Direct competition of target DNA for the L-731,988 binding site. (A) Competition of target DNA for L-731,988. L-731,988 was incubated with NL4–3 integrase assembled on SPA beads coated with 2′,3′-dideoxy donor DNA. The ability of two nonspecific target DNA sequences to compete for inhibitor binding was determined.

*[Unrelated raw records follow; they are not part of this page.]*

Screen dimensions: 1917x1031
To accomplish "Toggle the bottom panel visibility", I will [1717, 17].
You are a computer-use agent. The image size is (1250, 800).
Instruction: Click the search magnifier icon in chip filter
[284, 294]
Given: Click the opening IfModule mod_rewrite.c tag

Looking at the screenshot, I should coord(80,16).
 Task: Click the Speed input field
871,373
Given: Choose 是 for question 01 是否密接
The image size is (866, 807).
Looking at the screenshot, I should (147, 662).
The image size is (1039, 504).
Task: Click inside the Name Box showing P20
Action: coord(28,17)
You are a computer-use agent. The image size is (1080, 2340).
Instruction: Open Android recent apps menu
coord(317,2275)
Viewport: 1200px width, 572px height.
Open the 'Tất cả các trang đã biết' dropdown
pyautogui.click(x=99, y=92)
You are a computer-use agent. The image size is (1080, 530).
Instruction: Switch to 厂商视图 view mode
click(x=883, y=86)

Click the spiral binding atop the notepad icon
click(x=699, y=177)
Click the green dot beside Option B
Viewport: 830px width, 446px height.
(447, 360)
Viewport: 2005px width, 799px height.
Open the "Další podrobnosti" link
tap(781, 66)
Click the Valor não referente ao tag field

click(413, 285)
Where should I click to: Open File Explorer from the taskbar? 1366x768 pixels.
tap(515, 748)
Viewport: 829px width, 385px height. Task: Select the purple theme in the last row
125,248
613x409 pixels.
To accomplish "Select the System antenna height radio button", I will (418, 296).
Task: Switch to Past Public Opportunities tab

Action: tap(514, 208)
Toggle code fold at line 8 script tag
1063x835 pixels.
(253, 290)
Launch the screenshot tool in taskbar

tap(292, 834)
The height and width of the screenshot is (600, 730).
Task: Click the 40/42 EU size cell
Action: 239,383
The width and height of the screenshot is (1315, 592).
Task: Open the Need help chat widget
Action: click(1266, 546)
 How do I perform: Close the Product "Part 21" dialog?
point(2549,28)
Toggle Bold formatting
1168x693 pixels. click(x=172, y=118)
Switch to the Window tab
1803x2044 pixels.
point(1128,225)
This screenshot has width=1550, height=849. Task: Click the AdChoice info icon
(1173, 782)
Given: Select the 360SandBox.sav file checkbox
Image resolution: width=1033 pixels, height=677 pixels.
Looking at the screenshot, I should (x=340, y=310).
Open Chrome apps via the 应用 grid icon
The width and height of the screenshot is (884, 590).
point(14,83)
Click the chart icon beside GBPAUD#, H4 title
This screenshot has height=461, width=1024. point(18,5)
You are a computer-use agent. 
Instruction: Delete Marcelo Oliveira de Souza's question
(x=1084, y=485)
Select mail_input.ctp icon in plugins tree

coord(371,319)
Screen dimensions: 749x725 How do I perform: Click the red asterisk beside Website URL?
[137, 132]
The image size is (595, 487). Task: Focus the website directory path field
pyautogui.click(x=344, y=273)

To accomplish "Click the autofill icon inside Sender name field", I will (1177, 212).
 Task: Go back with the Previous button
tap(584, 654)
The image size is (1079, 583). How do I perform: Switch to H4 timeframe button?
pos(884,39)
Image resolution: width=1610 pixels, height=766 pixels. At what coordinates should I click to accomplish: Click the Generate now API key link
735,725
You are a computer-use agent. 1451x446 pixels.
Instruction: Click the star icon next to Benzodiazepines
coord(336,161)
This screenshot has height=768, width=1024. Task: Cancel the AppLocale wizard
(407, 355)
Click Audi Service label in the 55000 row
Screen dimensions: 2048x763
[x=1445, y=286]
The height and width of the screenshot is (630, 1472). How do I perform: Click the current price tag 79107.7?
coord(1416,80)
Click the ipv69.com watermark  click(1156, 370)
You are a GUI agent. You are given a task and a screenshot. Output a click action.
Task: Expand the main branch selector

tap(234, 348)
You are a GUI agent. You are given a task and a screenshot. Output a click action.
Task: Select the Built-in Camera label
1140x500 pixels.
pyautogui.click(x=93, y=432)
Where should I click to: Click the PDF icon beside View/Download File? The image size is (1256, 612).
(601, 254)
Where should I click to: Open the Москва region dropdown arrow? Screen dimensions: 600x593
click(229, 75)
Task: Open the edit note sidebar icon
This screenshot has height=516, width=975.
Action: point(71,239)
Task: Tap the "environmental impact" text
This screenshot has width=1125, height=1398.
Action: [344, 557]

A representative experiment done with duplicate samples is shown with bars indicating standard error. ●, ▴, target DNAs 1 and 2 as described; ■, unlabeled L-731,988; ○ and ×, single-stranded G-rich and T-rich 20-mer. (B) Exonuclease protection of donor DNA in the presence of target DNA. NL4–3 integrase was assembled on SPA beads coated with ³²P-labeled, 2′,3′- dideoxy donor DNA. The assembled beads were incubated overnight with target DNA, washed, and treated with exonuclease III. Lane 1, no integrase; lanes 2–9, beads with assembled integrase incubated with a titration of target DNA; lane 2, 1,000 nM; lane 3, 333 nM; lane 4, 111 nM; lane 5, 37 nM; lane 6, 12.3 nM; lane 7, 4.1 nM; lane 8, 1.4 nM; lane 9, 0.45 nM; lane 10, no target DNA added; lane 11, no exonuclease III treatment.